_Provided text_.
::::::

Mary Dowey’s Bottles of the Week: Lighter, Brighter Reds

Lighter, brighter red wines are bouncing back and not just for spring, says MARY DOWEY

It used to be as seasonal as clothes. Red wines weighty as the heaviest wool coat for autumn and winter; lighter styles for spring and summer – in Ireland sometimes only theoretically since your typically chilly, sodden barbecue might not be survivable without a glass or two of something to set the innards on fire.

Now those lighter styles are winning all year round, reminding us that 40 years ago the grandest red Bordeaux had modest alcohol levels of around twelve per cent. It was bound to happen, really. As fashion ripples incessantly through wine, many of the whopping reds that grabbed attention over the past two to three decades have begun to look over the top today – too ripe and alcoholic, too much like a headache in a glass.

We’re tired of them because we’ve had too many of them. There’s no doubt that, in the hottest wine regions of the world, climate change has made it more difficult for producers to avoid full-on firepower in their reds. The sunnier the weather, the faster grapes ripen with two noticeable effects – sweeter, jammier flavours and higher alcohol. Although picking fruit earlier may help it isn’t a magic solution since under-ripe grapes have bitter flavours. Planting new vines on cooler sites works better but it takes money and time.

::::::

_What you should do_.
Answer these questions from the text about lighter red wines.
1. Which seasons were lighter red styles once reserved for?
2. What alcohol level did the grandest red Bordeaux have 40 years ago?
3. What two noticeable effects does sunnier weather have on grapes?

_Information supplied_.

::::::

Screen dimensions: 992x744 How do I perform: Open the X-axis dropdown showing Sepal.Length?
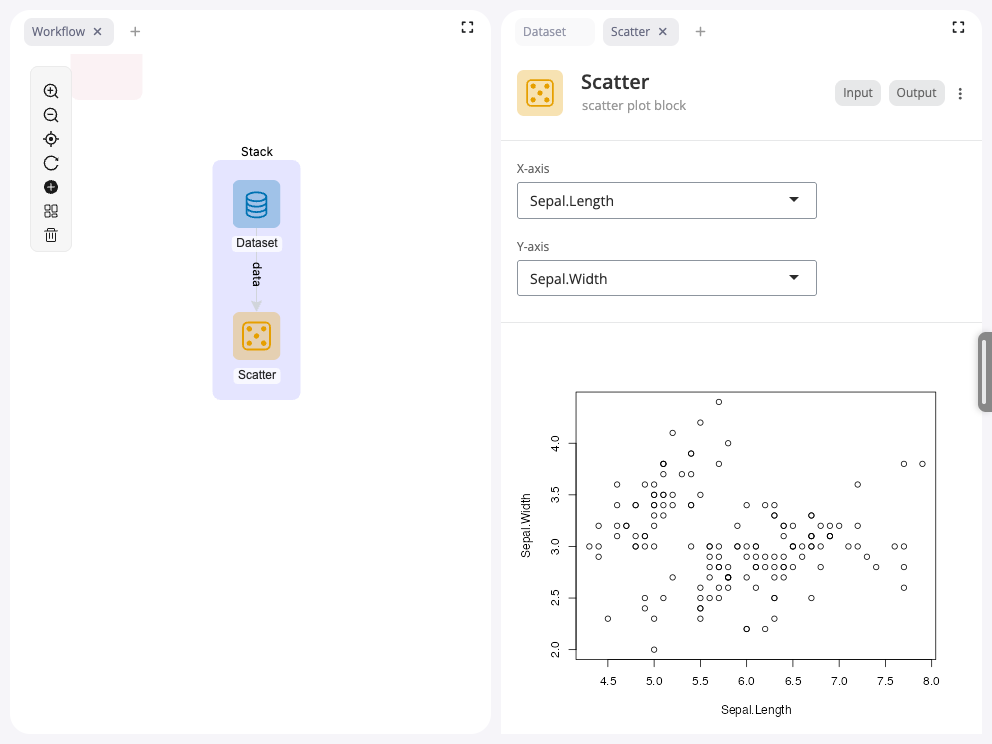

::::::

_Response_.
1. Spring and summer.
2. Around twelve percent.
3. Sweeter, jammier flavors and higher alcohol.